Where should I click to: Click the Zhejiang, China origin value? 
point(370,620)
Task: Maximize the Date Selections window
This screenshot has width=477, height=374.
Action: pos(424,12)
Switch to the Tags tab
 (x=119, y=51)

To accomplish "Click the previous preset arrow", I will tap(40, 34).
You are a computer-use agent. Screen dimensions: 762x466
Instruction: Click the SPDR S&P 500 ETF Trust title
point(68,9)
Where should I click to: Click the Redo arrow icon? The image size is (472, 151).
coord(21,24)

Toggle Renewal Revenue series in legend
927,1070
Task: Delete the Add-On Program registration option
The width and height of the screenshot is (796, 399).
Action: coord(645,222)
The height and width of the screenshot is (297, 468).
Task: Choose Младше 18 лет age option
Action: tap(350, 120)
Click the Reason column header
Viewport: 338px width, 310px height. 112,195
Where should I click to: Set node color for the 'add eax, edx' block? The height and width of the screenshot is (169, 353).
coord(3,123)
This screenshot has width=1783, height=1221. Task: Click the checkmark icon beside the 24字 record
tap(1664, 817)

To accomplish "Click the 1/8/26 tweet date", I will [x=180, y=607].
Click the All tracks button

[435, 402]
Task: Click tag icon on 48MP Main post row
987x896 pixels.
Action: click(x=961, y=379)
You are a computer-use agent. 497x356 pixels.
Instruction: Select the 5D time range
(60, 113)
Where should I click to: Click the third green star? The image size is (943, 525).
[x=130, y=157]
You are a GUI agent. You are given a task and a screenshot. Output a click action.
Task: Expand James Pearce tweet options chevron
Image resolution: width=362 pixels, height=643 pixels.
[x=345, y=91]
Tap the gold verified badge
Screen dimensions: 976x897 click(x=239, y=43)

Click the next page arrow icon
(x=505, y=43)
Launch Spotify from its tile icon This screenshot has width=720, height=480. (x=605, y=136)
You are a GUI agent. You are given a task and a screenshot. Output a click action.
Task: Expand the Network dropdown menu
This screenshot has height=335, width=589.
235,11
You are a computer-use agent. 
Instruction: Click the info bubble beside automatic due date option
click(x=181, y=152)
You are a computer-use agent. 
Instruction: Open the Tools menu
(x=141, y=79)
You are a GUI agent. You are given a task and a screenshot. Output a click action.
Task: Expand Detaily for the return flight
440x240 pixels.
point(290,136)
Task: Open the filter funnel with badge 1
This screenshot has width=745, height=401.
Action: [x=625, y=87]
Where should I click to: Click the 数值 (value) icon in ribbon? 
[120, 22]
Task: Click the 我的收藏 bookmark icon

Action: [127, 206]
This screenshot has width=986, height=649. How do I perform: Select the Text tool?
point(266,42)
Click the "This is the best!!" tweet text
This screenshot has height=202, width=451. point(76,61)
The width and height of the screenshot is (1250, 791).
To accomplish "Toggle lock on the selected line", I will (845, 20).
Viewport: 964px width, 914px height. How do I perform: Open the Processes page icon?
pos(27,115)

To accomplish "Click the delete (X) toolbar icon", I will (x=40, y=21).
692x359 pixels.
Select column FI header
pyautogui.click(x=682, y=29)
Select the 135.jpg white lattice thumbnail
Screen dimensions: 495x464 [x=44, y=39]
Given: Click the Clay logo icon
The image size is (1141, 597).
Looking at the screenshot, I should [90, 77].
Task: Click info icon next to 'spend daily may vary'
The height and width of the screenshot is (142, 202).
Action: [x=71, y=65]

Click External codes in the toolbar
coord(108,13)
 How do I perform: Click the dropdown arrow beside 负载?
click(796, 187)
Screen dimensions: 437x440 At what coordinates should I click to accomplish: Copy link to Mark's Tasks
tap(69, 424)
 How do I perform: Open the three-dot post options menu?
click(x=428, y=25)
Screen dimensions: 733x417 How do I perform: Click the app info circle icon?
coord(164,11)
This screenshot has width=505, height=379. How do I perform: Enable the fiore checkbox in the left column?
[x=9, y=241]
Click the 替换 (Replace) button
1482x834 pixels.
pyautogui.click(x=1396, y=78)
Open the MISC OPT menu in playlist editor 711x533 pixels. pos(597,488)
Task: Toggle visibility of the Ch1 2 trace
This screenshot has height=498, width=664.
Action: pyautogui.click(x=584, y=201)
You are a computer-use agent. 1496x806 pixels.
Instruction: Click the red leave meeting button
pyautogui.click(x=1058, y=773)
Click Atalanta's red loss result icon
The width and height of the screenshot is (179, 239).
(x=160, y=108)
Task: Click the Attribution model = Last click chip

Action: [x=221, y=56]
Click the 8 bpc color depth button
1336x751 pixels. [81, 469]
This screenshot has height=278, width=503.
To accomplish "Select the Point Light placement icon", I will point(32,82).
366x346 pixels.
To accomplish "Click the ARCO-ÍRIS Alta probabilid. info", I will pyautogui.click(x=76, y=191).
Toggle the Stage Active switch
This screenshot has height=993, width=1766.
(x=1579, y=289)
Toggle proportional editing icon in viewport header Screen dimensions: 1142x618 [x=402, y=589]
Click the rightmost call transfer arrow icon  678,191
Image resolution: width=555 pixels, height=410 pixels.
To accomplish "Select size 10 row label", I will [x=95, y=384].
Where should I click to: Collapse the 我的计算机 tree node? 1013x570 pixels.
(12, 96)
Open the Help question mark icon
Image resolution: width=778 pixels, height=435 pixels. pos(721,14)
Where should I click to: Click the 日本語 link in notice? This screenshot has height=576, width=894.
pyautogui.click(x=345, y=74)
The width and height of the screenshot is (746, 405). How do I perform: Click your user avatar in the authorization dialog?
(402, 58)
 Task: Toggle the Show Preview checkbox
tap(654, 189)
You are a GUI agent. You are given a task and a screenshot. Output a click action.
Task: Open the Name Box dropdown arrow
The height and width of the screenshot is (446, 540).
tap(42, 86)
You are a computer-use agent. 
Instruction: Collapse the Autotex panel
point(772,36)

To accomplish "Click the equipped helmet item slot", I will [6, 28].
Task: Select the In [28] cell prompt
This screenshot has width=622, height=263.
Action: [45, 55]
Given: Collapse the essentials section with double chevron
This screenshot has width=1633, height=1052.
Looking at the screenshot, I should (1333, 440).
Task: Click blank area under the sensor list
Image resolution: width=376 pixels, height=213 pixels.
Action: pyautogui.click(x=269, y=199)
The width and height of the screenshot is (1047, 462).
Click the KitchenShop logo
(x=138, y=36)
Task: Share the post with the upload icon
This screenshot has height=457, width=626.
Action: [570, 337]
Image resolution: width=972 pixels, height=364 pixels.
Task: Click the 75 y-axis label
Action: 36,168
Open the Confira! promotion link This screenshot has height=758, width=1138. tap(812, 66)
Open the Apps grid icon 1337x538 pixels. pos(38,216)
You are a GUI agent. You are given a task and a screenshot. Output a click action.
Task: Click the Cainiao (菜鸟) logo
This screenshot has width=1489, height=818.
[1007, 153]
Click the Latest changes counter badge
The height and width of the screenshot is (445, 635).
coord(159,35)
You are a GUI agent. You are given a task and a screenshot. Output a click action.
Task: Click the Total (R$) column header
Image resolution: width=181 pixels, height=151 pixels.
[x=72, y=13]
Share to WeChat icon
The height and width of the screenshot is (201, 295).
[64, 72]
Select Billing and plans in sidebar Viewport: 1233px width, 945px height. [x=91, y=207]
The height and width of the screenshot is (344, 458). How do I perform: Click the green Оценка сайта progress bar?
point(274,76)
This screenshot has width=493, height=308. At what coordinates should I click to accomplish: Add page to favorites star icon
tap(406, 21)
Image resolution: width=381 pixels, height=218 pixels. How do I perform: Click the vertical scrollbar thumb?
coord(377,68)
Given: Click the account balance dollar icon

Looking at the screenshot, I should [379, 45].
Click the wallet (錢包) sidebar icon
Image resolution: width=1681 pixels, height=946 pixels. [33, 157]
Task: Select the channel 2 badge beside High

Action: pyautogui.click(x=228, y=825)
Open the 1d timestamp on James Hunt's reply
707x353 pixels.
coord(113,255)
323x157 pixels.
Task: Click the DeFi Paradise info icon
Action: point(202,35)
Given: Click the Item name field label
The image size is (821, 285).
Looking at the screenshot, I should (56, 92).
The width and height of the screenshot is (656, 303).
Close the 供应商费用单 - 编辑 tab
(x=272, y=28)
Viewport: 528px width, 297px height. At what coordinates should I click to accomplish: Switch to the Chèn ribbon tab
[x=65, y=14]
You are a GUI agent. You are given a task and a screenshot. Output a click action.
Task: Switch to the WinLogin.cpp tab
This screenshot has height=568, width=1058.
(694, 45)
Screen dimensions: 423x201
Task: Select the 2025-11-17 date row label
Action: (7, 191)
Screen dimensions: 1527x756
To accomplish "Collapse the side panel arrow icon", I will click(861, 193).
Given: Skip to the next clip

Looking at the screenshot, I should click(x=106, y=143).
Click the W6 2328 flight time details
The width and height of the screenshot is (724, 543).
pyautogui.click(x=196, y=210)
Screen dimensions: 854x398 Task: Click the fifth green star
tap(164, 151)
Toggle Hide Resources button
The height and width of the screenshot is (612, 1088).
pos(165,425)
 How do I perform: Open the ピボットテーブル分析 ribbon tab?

————————

→ **Set exercise**
Reproduce the stretch of items from the very first line through the line containing "[x=130, y=157]", copying every line word for word.

→ **Exercise answer**
Where should I click to: Click the Zhejiang, China origin value? 
point(370,620)
Task: Maximize the Date Selections window
This screenshot has width=477, height=374.
Action: pos(424,12)
Switch to the Tags tab
 (x=119, y=51)

To accomplish "Click the previous preset arrow", I will tap(40, 34).
You are a computer-use agent. Screen dimensions: 762x466
Instruction: Click the SPDR S&P 500 ETF Trust title
point(68,9)
Where should I click to: Click the Redo arrow icon? The image size is (472, 151).
coord(21,24)

Toggle Renewal Revenue series in legend
927,1070
Task: Delete the Add-On Program registration option
The width and height of the screenshot is (796, 399).
Action: coord(645,222)
The height and width of the screenshot is (297, 468).
Task: Choose Младше 18 лет age option
Action: tap(350, 120)
Click the Reason column header
Viewport: 338px width, 310px height. 112,195
Where should I click to: Set node color for the 'add eax, edx' block? The height and width of the screenshot is (169, 353).
coord(3,123)
This screenshot has width=1783, height=1221. Task: Click the checkmark icon beside the 24字 record
tap(1664, 817)

To accomplish "Click the 1/8/26 tweet date", I will [x=180, y=607].
Click the All tracks button

[435, 402]
Task: Click tag icon on 48MP Main post row
987x896 pixels.
Action: click(x=961, y=379)
You are a computer-use agent. 497x356 pixels.
Instruction: Select the 5D time range
(60, 113)
Where should I click to: Click the third green star? The image size is (943, 525).
[x=130, y=157]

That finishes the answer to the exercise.